Just as school bells have evolved over time from a brass bell rung by hand to a computerized tone from a speaker system, education from pioneer days to the present has progressed dramatically. An historical exhibition featuring photographs and artifacts titled “From A to Z – Schools in Box Elder County, Past and Present” will be on show at the Brigham City Museum April 1 through June 10. Admission is free.
The museum is located at 24 North 300 West. Admission is free. Hours are Tuesday through Friday from 11 a.m. to 6 p.m. and Saturday from 1 to 5 p.m. For further information, please phone (435) 226-1439 or visit www.brighamcitymuseum.org.
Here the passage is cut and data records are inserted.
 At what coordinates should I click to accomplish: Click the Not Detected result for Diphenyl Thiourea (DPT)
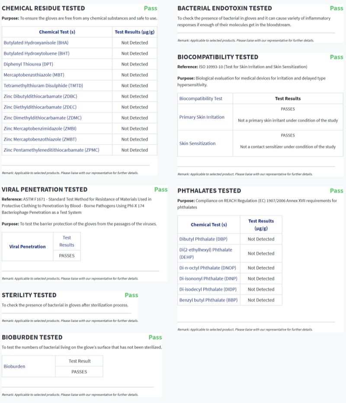pos(135,64)
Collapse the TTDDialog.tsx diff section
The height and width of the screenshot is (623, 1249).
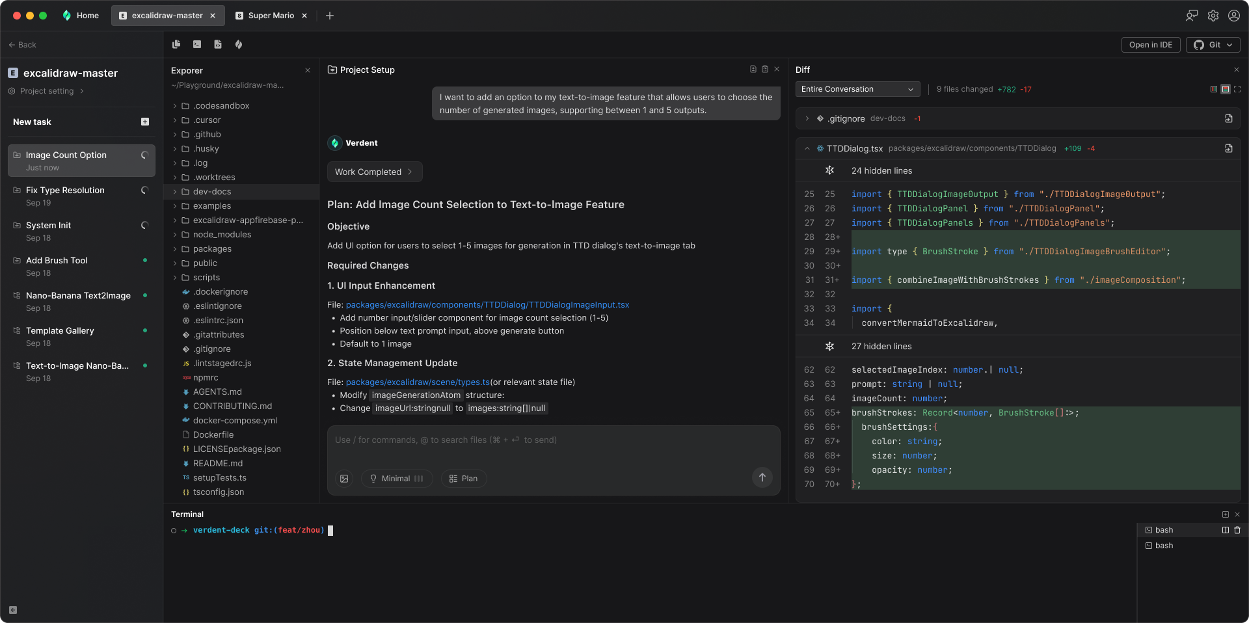(x=807, y=148)
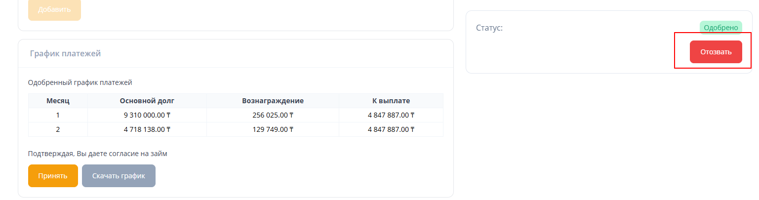Click the Одобренный график платежей caption
The width and height of the screenshot is (759, 200).
[80, 82]
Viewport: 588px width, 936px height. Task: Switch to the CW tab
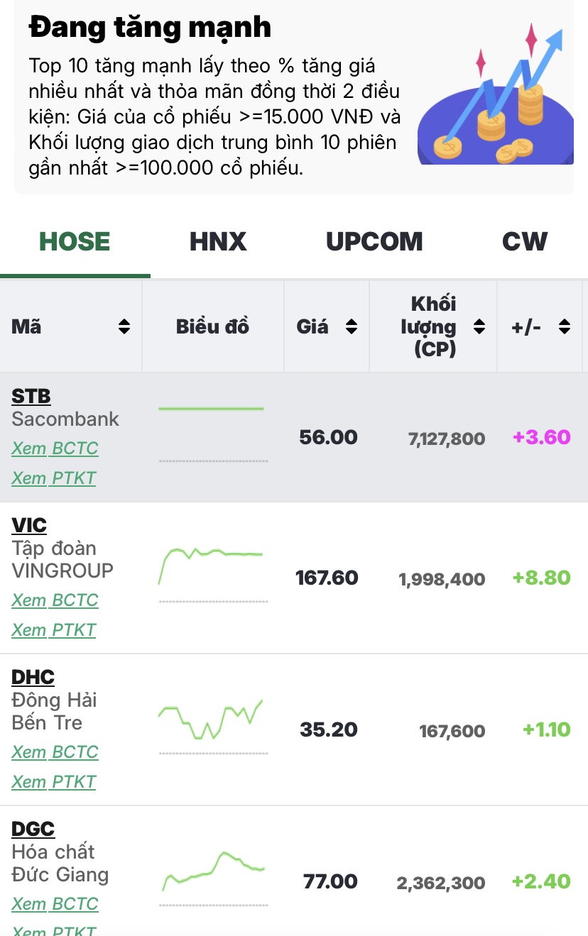(x=525, y=242)
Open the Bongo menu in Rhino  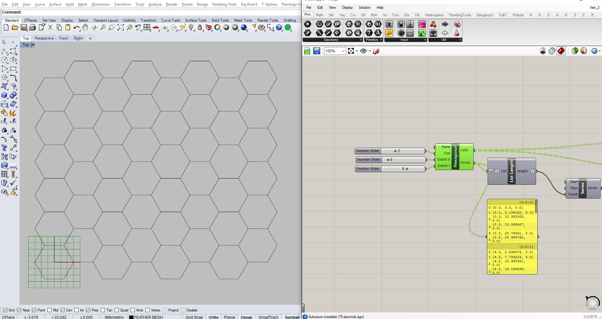click(202, 4)
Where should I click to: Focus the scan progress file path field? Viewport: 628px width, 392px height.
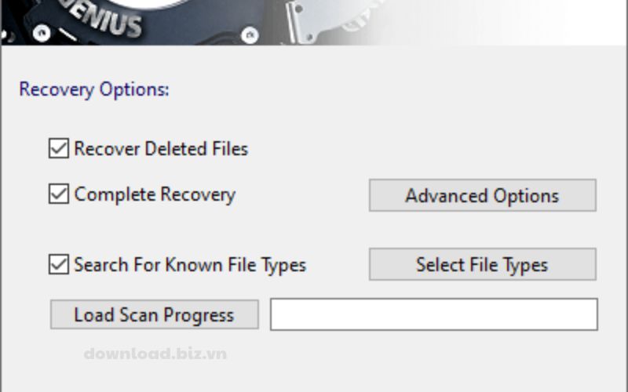click(433, 314)
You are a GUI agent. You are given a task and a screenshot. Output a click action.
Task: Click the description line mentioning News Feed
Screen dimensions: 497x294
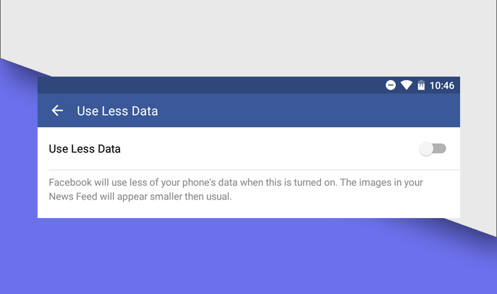pyautogui.click(x=140, y=197)
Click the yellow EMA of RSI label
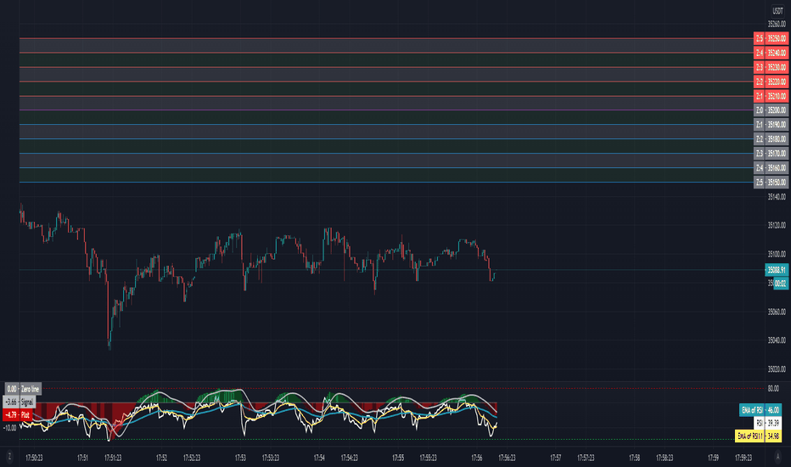Image resolution: width=791 pixels, height=467 pixels. point(759,436)
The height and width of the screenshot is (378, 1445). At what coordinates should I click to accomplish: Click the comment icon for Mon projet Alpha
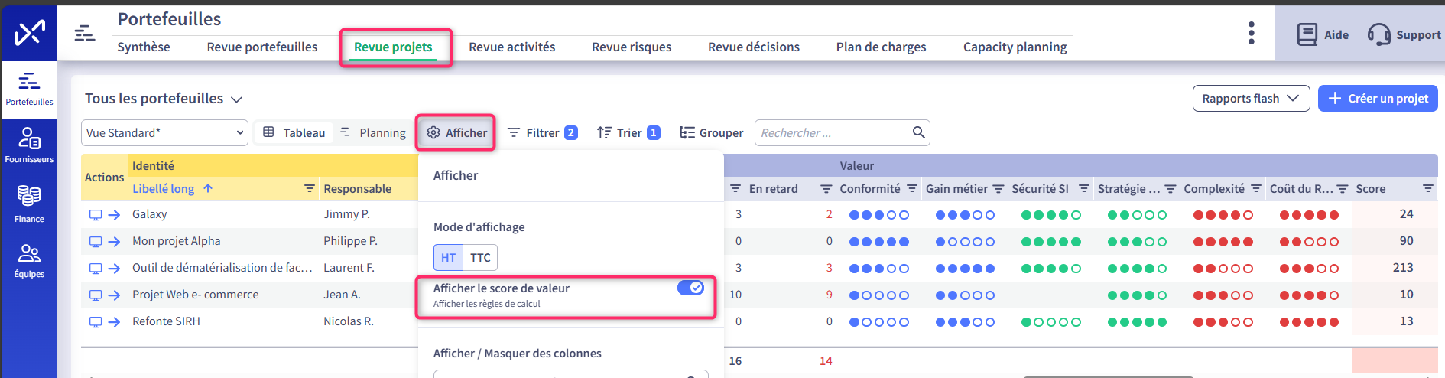[96, 242]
In March 1851, William Davis, his family and a few friends settled in Shoshone Indian Country near Box Elder Creek. Parents were the first educators in the area, and the Bible was their textbook. Two years later, Henry Evans, who was the first school teacher in Box Elder, walked from house to house teaching children their ABCs. In 1853, a log cabin schoolhouse was built next to the Box Elder Fort at 300 North and 200 West. Parents paid their children’s tuition directly to the teacher in cash or produce from their farms. A pioneer named Nels Madsen wrote, “[The teacher] received cash or carrots.” In 1861, religious leader Brigham Young asked William Watkins to teach all ages in the courthouse.
Young divided Box Elder, later named Brigham City, into four wards in August 1877 using Forest and Main streets as a focal point. Each ward was responsible for building a school and employing a teacher. Joseph Moroni Jenson was one of the teachers. The schools were named Webster, Whittier, etc.